## Instructions for the task
Where does the string "computer" occur in the records below? Copy every line that holds it.

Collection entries
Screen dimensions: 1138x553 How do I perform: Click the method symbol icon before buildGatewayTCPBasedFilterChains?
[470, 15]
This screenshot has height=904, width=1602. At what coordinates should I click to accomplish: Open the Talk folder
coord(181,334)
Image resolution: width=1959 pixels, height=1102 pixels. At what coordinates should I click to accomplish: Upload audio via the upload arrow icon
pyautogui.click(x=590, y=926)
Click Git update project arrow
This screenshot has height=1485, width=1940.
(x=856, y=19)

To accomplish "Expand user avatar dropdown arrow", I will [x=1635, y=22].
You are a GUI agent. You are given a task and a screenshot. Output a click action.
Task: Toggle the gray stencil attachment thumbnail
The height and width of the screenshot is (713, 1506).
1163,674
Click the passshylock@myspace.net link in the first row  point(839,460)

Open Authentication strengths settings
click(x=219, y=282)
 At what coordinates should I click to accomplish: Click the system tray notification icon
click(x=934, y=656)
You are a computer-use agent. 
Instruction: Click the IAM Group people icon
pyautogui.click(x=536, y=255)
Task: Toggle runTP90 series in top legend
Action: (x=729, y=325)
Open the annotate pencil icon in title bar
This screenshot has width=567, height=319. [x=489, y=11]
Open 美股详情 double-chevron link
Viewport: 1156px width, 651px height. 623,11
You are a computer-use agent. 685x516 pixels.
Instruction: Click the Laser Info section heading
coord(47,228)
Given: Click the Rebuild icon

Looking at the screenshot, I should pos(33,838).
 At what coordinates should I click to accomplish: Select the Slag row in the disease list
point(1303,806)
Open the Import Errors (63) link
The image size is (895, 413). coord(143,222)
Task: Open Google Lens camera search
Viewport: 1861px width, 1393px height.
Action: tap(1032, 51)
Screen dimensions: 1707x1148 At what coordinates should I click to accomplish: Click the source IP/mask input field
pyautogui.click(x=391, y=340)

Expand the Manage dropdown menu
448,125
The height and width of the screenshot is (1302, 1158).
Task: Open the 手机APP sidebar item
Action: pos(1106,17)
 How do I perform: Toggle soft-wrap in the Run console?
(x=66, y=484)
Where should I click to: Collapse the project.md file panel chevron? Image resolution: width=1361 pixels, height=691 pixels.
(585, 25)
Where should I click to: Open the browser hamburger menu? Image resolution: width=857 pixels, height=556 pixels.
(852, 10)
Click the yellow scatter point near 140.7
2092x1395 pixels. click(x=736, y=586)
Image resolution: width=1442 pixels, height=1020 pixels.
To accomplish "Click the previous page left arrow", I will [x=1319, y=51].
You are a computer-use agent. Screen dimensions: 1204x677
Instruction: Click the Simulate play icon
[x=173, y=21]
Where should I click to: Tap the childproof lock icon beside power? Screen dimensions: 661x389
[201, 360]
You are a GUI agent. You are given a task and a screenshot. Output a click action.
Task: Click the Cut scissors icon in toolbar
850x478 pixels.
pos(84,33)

## The completed task
You are a computer-use agent. 
You are a computer-use agent. 685x516 pixels.
You are a computer-use agent. Screen dimensions: 1204x677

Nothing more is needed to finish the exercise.